Unfortunately, we don't have an ETA on this. 

Link to comment
Share on other sites

  • 0

It's in Alpha. :)

http://dl.covecube.com/DrivePoolWindows/beta/download/changes.txt

 

  • [D] Added hierarchical pooling support:
    - Pools are now made up of either disks or other pools.
    - Each pool handles its own separate folder duplication settings.
    - Balancing can work over a pool part, but file placement settings are limited to the entire pool part only.
    - Circular pooling is not allowed (e.g. Pool A -> Pool B AND Pool B -> Pool A). Contrary to popular belief, this does not lead to infinite disk space.
Link to comment
Share on other sites

  • 0

Created an account here just to let you know this is only feature missing that I would love to see :-)

 

It's in the beta version, but this feature is very, very new. It may still have bugs (probably does). And we know that the UI needs an overhaul to handle things better, as this will get cause the UI to get complicated, fast.

 

But if you want to go ahead and test it out, by all means, do so.  Just let us know if you run into any issues with it. 

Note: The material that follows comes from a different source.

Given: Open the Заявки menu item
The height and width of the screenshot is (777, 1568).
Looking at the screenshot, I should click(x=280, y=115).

http://dl.covecube.com/DrivePoolWindows/beta/download/?C=N;O=D

 

Grab the 2.2.0.744 or 2.2.0.745 build, and give it a spin.

Link to comment
Share on other sites

  • 0

Not sure I am using this new feature but are there any recommendations as to what features should be enabled/disabled?

 

My setup

Sata card 1, 7 disks, Pool A, no duplication

Sata card 2, 7 disks, Pool B, no duplication

 

Pool A + Pool B = Pool C, with duplication enabled so two copies of all files on each sata card.

 

I have changed a disk in Pool B and it is balancing at the moment, I think this is causing issues with Duplication on Pool C as it starts runs finishes and starts again. Should I turn balancing off on Pool A & B as it really isn't required, or just let it all work itself out over time?

Link to comment
Share on other sites

  • 0

It's in the beta version, but this feature is very, very new. It may still have bugs (probably does). And we know that the UI needs an overhaul to handle things better, as this will get cause the UI to get complicated, fast.

 

But if you want to go ahead and test it out, by all means, do so.  Just let us know if you run into any issues with it. 

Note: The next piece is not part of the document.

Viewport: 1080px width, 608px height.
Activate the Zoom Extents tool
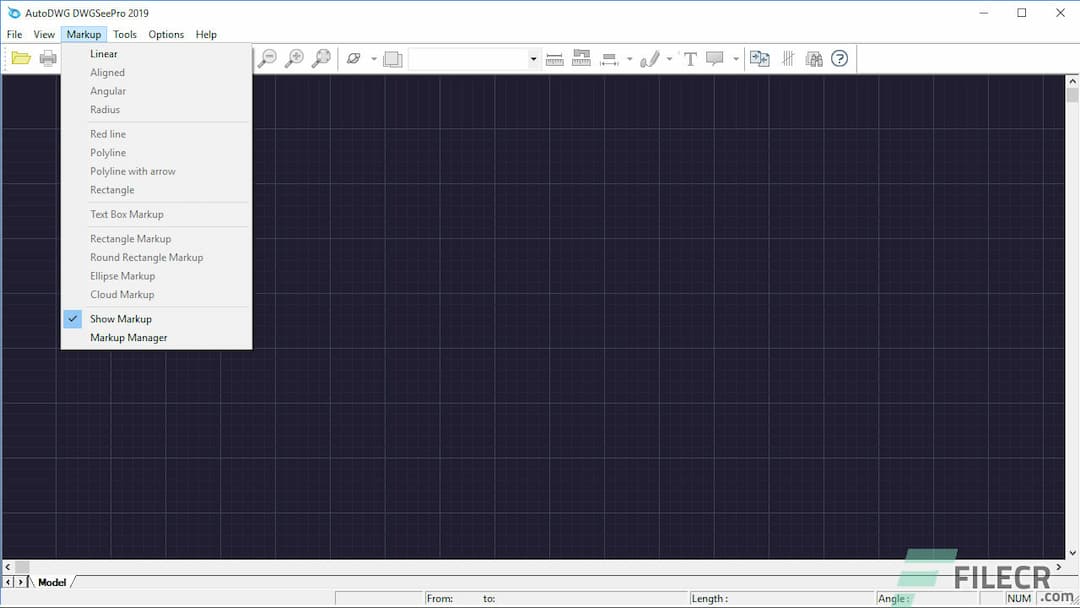(x=322, y=58)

http://dl.covecube.com/DrivePoolWindows/beta/download/?C=N;O=D

 

Grab the 2.2.0.744 or 2.2.0.745 build, and give it a spin.

Understood.  Retaining elegance as flexibility increases is, um, hard.

Not sure I am using this new feature but are there any recommendations as to what features should be enabled/disabled?

 

My setup

Sata card 1, 7 disks, Pool A, no duplication

Sata card 2, 7 disks, Pool B, no duplication

 

Pool A + Pool B = Pool C, with duplication enabled so two copies of all files on each sata card.

 

I have changed a disk in Pool B and it is balancing at the moment, I think this is causing issues with Duplication on Pool C as it starts runs finishes and starts again. Should I turn balancing off on Pool A & B as it really isn't required, or just let it all work itself out over time?

I don't have any answer for you because I'm new here.

 

But I'm curious, is your intent to have 1 copy of each file in pool A and 1 copy in pool B?  Thats why I want the feature.  I want my duplication to happen across interfaces for speed.

 

This statement makes me unclear "two copies of all files on each sata card"

Link to comment
Share on other sites

  • 0

I'd recommend letting it sit, as over time, yes it should work itself out. 

 

That said, I'm bugging this, because it looks like we'll need to make sure that the service is much more aware of what is going on to prevent conflicts like this. 

 

Could you get tracing logs from when this is happening, though? 

http://wiki.covecube.com/StableBit_DrivePool_2.x_Log_Collection

 

 

Understood.  Retaining elegance as flexibility increases is, um, hard.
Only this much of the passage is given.